**WORK TASK:** For each entry that follows, produce an exact copy.

**DATASET EXTRACT:**
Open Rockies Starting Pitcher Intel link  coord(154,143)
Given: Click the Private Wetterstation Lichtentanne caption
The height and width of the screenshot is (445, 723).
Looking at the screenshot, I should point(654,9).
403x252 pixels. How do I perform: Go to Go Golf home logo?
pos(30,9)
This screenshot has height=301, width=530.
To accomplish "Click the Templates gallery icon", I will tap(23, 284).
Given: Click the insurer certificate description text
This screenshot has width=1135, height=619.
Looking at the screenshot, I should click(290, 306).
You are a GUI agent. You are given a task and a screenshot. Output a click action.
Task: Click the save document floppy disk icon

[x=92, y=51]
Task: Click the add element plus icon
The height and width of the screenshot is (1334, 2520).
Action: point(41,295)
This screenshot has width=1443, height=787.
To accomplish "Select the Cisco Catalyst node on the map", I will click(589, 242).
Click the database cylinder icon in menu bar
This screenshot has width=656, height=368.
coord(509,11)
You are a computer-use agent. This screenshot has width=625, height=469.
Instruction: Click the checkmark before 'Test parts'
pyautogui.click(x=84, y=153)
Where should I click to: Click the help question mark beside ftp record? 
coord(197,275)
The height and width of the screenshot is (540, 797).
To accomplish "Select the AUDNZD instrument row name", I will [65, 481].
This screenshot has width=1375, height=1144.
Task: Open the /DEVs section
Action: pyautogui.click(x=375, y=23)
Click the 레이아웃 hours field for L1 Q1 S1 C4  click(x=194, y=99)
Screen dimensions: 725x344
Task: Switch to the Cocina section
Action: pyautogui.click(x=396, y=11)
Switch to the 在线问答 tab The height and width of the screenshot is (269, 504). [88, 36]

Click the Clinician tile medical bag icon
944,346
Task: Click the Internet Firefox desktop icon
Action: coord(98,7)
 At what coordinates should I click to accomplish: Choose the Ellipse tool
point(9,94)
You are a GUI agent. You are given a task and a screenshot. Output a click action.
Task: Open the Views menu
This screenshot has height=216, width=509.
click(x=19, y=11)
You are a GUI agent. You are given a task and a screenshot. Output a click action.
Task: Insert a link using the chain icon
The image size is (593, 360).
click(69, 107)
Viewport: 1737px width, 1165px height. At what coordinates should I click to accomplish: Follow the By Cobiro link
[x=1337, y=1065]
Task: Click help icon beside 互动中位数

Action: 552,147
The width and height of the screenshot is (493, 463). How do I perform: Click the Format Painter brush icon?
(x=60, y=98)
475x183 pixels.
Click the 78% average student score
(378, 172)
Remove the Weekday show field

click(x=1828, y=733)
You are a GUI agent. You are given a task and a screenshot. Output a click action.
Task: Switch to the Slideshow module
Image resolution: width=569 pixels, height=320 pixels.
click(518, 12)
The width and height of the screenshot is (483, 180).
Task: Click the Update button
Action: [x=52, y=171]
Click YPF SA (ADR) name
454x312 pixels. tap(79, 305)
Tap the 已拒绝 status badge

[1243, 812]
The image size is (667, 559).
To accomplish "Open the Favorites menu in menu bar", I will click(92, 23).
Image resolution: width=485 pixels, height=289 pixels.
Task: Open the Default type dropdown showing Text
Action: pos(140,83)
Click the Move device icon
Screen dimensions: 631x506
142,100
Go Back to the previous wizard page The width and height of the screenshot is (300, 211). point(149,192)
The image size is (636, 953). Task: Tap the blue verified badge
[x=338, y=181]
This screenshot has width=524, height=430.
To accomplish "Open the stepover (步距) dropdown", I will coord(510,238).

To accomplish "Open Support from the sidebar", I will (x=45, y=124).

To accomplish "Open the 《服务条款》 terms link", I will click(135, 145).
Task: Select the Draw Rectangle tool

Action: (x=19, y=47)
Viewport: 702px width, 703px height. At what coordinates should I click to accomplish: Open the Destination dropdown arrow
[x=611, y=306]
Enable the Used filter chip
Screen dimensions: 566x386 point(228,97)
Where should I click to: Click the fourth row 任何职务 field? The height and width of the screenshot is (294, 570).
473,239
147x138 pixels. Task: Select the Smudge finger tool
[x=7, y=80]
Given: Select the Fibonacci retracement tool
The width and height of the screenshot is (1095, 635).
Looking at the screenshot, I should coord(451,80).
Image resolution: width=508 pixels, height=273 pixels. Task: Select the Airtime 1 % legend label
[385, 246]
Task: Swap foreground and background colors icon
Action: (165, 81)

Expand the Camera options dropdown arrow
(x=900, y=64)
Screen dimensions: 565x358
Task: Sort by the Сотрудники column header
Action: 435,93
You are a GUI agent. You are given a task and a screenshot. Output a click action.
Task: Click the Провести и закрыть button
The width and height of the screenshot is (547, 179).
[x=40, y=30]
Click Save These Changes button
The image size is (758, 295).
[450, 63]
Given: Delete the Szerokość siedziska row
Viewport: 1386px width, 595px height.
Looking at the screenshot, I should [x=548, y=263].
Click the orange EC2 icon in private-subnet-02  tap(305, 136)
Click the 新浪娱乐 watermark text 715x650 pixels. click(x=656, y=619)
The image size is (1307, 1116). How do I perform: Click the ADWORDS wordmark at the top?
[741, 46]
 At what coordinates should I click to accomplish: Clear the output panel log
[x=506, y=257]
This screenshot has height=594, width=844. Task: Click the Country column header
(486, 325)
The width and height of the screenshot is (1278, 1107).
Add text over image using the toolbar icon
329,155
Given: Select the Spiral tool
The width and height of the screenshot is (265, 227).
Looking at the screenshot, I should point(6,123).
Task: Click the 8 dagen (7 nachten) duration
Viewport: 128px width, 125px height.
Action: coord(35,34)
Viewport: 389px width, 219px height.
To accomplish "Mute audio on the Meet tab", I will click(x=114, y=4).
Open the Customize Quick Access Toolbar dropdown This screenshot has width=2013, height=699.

**TASK RESULT:**
Open Rockies Starting Pitcher Intel link  coord(154,143)
Given: Click the Private Wetterstation Lichtentanne caption
The height and width of the screenshot is (445, 723).
Looking at the screenshot, I should point(654,9).
403x252 pixels. How do I perform: Go to Go Golf home logo?
pos(30,9)
This screenshot has height=301, width=530.
To accomplish "Click the Templates gallery icon", I will tap(23, 284).
Given: Click the insurer certificate description text
This screenshot has width=1135, height=619.
Looking at the screenshot, I should click(290, 306).
You are a GUI agent. You are given a task and a screenshot. Output a click action.
Task: Click the save document floppy disk icon

[x=92, y=51]
Task: Click the add element plus icon
The height and width of the screenshot is (1334, 2520).
Action: point(41,295)
This screenshot has width=1443, height=787.
To accomplish "Select the Cisco Catalyst node on the map", I will click(589, 242).
Click the database cylinder icon in menu bar
This screenshot has width=656, height=368.
coord(509,11)
You are a computer-use agent. This screenshot has width=625, height=469.
Instruction: Click the checkmark before 'Test parts'
pyautogui.click(x=84, y=153)
Where should I click to: Click the help question mark beside ftp record? 
coord(197,275)
The height and width of the screenshot is (540, 797).
To accomplish "Select the AUDNZD instrument row name", I will [65, 481].
This screenshot has width=1375, height=1144.
Task: Open the /DEVs section
Action: pyautogui.click(x=375, y=23)
Click the 레이아웃 hours field for L1 Q1 S1 C4  click(x=194, y=99)
Screen dimensions: 725x344
Task: Switch to the Cocina section
Action: pyautogui.click(x=396, y=11)
Switch to the 在线问答 tab The height and width of the screenshot is (269, 504). [88, 36]

Click the Clinician tile medical bag icon
944,346
Task: Click the Internet Firefox desktop icon
Action: coord(98,7)
 At what coordinates should I click to accomplish: Choose the Ellipse tool
point(9,94)
You are a GUI agent. You are given a task and a screenshot. Output a click action.
Task: Open the Views menu
This screenshot has height=216, width=509.
click(x=19, y=11)
You are a GUI agent. You are given a task and a screenshot. Output a click action.
Task: Insert a link using the chain icon
The image size is (593, 360).
click(69, 107)
Viewport: 1737px width, 1165px height. At what coordinates should I click to accomplish: Follow the By Cobiro link
[x=1337, y=1065]
Task: Click help icon beside 互动中位数

Action: 552,147
The width and height of the screenshot is (493, 463). How do I perform: Click the Format Painter brush icon?
(x=60, y=98)
475x183 pixels.
Click the 78% average student score
(378, 172)
Remove the Weekday show field

click(x=1828, y=733)
You are a GUI agent. You are given a task and a screenshot. Output a click action.
Task: Switch to the Slideshow module
Image resolution: width=569 pixels, height=320 pixels.
click(518, 12)
The width and height of the screenshot is (483, 180).
Task: Click the Update button
Action: [x=52, y=171]
Click YPF SA (ADR) name
454x312 pixels. tap(79, 305)
Tap the 已拒绝 status badge

[1243, 812]
The image size is (667, 559).
To accomplish "Open the Favorites menu in menu bar", I will click(92, 23).
Image resolution: width=485 pixels, height=289 pixels.
Task: Open the Default type dropdown showing Text
Action: pos(140,83)
Click the Move device icon
Screen dimensions: 631x506
142,100
Go Back to the previous wizard page The width and height of the screenshot is (300, 211). point(149,192)
The image size is (636, 953). Task: Tap the blue verified badge
[x=338, y=181]
This screenshot has width=524, height=430.
To accomplish "Open the stepover (步距) dropdown", I will coord(510,238).

To accomplish "Open Support from the sidebar", I will (x=45, y=124).

To accomplish "Open the 《服务条款》 terms link", I will click(135, 145).
Task: Select the Draw Rectangle tool

Action: (x=19, y=47)
Viewport: 702px width, 703px height. At what coordinates should I click to accomplish: Open the Destination dropdown arrow
[x=611, y=306]
Enable the Used filter chip
Screen dimensions: 566x386 point(228,97)
Where should I click to: Click the fourth row 任何职务 field? The height and width of the screenshot is (294, 570).
473,239
147x138 pixels. Task: Select the Smudge finger tool
[x=7, y=80]
Given: Select the Fibonacci retracement tool
The width and height of the screenshot is (1095, 635).
Looking at the screenshot, I should coord(451,80).
Image resolution: width=508 pixels, height=273 pixels. Task: Select the Airtime 1 % legend label
[385, 246]
Task: Swap foreground and background colors icon
Action: (165, 81)

Expand the Camera options dropdown arrow
(x=900, y=64)
Screen dimensions: 565x358
Task: Sort by the Сотрудники column header
Action: 435,93
You are a GUI agent. You are given a task and a screenshot. Output a click action.
Task: Click the Провести и закрыть button
The width and height of the screenshot is (547, 179).
[x=40, y=30]
Click Save These Changes button
The image size is (758, 295).
[450, 63]
Given: Delete the Szerokość siedziska row
Viewport: 1386px width, 595px height.
Looking at the screenshot, I should [x=548, y=263].
Click the orange EC2 icon in private-subnet-02  tap(305, 136)
Click the 新浪娱乐 watermark text 715x650 pixels. click(x=656, y=619)
The image size is (1307, 1116). How do I perform: Click the ADWORDS wordmark at the top?
[741, 46]
 At what coordinates should I click to accomplish: Clear the output panel log
[x=506, y=257]
This screenshot has height=594, width=844. Task: Click the Country column header
(486, 325)
The width and height of the screenshot is (1278, 1107).
Add text over image using the toolbar icon
329,155
Given: Select the Spiral tool
The width and height of the screenshot is (265, 227).
Looking at the screenshot, I should point(6,123).
Task: Click the 8 dagen (7 nachten) duration
Viewport: 128px width, 125px height.
Action: coord(35,34)
Viewport: 389px width, 219px height.
To accomplish "Mute audio on the Meet tab", I will click(x=114, y=4).
Open the Customize Quick Access Toolbar dropdown This screenshot has width=2013, height=699.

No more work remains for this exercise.